Abstract: Drawing from Erin Rand’s argument in Reclaiming Queer: Activist and Academic Rhetorics of Resistance, I detail the resistant manner in which queer emerged in national and academic realms within the late twentieth century. This political and rhetorical resistance, I contend, forms much of the impetus of queer scholarly theory and application, and effectively made queer theory and queer culture resilient to the general normativity surrounding it. In other words, queer became a subject and field of study in postsecondary education simultaneous with the national social and cultural issues of the 1980s and 1990s. Furthermore, that rhetorical resistance and resilience of the queer social movement became synonymous with academe’s subject and field of study in its analysis, critique, and evolution. However, this resistance as it was originally conceived, and on which I argue queer theory is founded, does not account for the inclusivity the LGBT community has begun to experience within the twenty-first century. As queer individuals’ lives continue to be validated, as queer individuals continue to live openly today, I offer—in Cheryl Glenn’s terms—a “hopeful” outlook for the possibility of queer theory and culture in the twenty-first century through expanding the field to include more literary, cinematic, and other (newer) culturally significant texts produced by queers to move forward in analyzing, more deeply, what is queer.
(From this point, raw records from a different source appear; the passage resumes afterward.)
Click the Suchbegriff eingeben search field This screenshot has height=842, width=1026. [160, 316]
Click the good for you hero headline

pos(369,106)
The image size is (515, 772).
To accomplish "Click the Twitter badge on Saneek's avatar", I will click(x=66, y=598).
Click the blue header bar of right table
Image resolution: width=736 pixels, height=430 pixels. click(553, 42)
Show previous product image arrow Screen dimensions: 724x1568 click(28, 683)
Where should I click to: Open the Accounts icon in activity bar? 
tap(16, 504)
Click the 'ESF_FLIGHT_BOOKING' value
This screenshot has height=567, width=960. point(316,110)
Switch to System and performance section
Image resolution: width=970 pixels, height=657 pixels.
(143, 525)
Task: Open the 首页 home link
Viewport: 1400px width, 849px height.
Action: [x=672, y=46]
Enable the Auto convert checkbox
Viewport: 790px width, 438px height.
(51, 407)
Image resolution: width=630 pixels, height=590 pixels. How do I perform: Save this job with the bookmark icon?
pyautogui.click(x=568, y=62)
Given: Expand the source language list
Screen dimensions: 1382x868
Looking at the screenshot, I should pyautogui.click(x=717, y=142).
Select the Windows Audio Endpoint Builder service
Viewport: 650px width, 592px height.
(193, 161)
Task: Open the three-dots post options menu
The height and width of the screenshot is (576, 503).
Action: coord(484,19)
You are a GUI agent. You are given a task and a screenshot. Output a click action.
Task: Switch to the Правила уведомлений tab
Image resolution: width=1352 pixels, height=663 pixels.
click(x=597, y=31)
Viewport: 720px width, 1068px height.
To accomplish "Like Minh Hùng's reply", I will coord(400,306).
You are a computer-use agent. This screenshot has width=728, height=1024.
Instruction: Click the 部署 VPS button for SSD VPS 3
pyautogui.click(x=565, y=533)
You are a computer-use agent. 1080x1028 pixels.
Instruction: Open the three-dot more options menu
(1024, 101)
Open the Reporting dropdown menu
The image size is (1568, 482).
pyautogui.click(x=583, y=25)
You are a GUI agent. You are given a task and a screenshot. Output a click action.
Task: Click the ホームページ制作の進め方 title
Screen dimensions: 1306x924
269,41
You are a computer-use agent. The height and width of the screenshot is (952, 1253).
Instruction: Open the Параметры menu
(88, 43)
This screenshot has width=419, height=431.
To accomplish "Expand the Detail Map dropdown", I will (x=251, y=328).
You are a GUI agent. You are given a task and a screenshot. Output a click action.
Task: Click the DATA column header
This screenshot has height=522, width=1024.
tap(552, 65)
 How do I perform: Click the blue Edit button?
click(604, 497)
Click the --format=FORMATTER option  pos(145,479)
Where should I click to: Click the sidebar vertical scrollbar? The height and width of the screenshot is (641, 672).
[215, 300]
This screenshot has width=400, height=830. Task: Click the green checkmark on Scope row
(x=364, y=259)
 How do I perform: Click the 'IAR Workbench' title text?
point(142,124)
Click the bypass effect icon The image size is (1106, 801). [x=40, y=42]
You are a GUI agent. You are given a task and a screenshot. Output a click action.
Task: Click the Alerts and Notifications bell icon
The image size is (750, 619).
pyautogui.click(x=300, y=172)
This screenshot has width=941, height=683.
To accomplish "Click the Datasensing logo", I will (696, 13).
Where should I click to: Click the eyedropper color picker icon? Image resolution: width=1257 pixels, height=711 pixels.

AND In this paper, I define assemblage and its territorializing forces. In this definition, I show how territorializing forces favor culturally-normative entities and how deterritorializing entities, such as queer, exist through the opposing nonnormative, even bizarre forces. This I apply to Augusten Burroughs’s memoir, Running with Scissors in which I demonstrate how Burroughs—as author, narrator, and character—narratives his move from “normal” to “queer” (“re-” to “deterritorialized”) during his own teenage years, and how it during this dissent that he is able to validate both his own queer/deterritorialized identity and the identity of his text. I ultimately hope to provide a discussion of queer identity construction through queer assemblage, a closer examination of queer content and form through narrative.

Additional Information

Publication
Thesis
Language: English
Date: 2019
Keywords
Assemblage theory, Kairos, Narratology, Queer literature, Queer rhetoric, Queer theory
Subjects
Queer theory
Rhetoric $x Social aspects
Rhetoric $x Political aspects
Burroughs, Augusten $t Running with scissors
Discourse analysis, Narrative
Narration (Rhetoric)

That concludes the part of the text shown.